According to the Grant Thornton International Business Report (IBR), a third of senior-executive respondents said that their companies anticipate making an acquisition in the next three years, an increase of 8 percent compared to last year. In the US, 41 percent of private companies said that they plan to grow through acquisition in the next three years, up from 32 percent last year. Of those companies that plan to grow through acquisition, a full 100 percent said that they plan to do it through a domestic acquisition and an additional 28 percent said that they plan to do so via a cross-border purchase.

Why? Key drivers behind acquisitions plans are: To build scale (72 percent); access to new geographic markets (67 percent); acquire new technology or established brands (44 percent); and access to lower-cost operations (40 percent).

How? The two main ways that US private companies plan to finance their business growth in the next three years are through retained earnings (85 percent) and bank financing (61 percent). Only one out of five plan to use private-equity financing. Three percent plan an IPO.

International M&A outlook
Private companies in the BRIC economies (Brazil, Russia, India and China) are leading the way with 44 percent of respondents considering an acquisition, compared to only 27 percent in 2010. Driven by the desire to access new markets and acquire new technology or established brands, almost half of mainland China businesses plan to grow through acquisition, an increase of 19 percent over last year.

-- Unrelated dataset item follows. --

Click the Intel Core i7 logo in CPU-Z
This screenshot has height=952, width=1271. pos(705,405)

Likewise, Indian companies, which are well experienced in dealing with overseas M&A markets, are now back on the acquisition trail. Forty percent of those planning an acquisition in the next three years expect their deals to be cross-border.

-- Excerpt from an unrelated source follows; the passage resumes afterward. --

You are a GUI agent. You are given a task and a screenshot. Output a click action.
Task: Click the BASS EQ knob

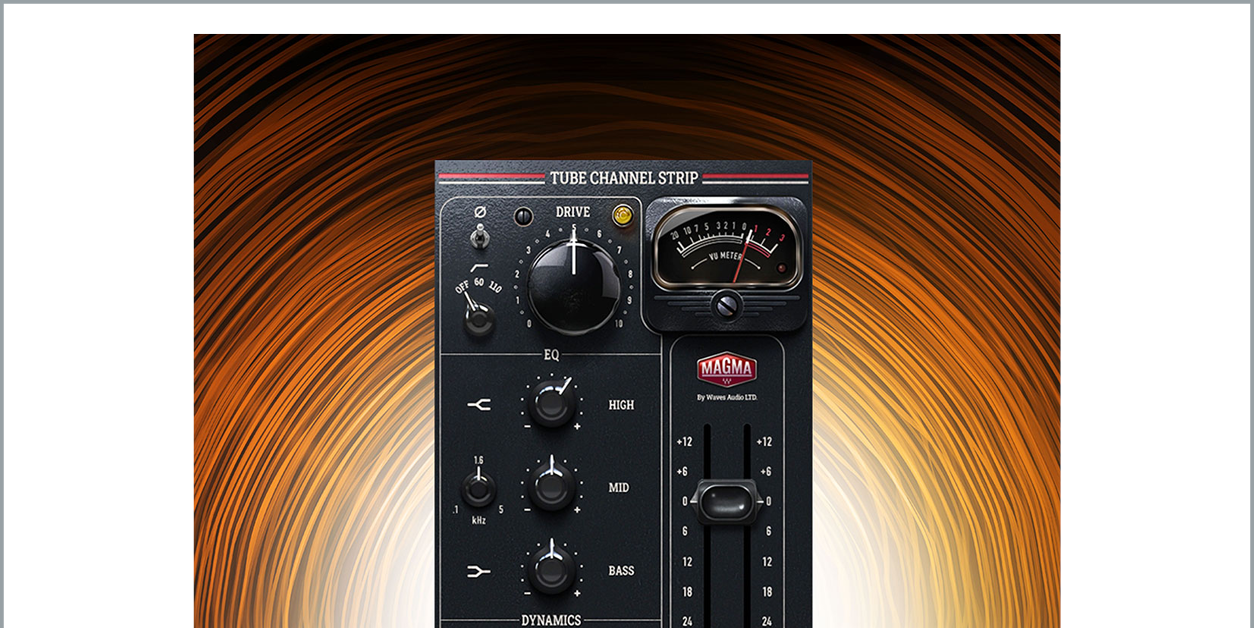pyautogui.click(x=551, y=570)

My Thoughts: You know The Great Recession is over when everybody forgets (partially) how we got into this mess in the first place. The end result of any merger no matter the “key driver” is the loss of jobs. How does THAT help the overall economy? Once again, US businesses are using only short-term thinking. If they had used their own innovation (and people and resources) to create winning products for new markets, they wouldn’t have to buy out their competitors and put people out of work at the same time.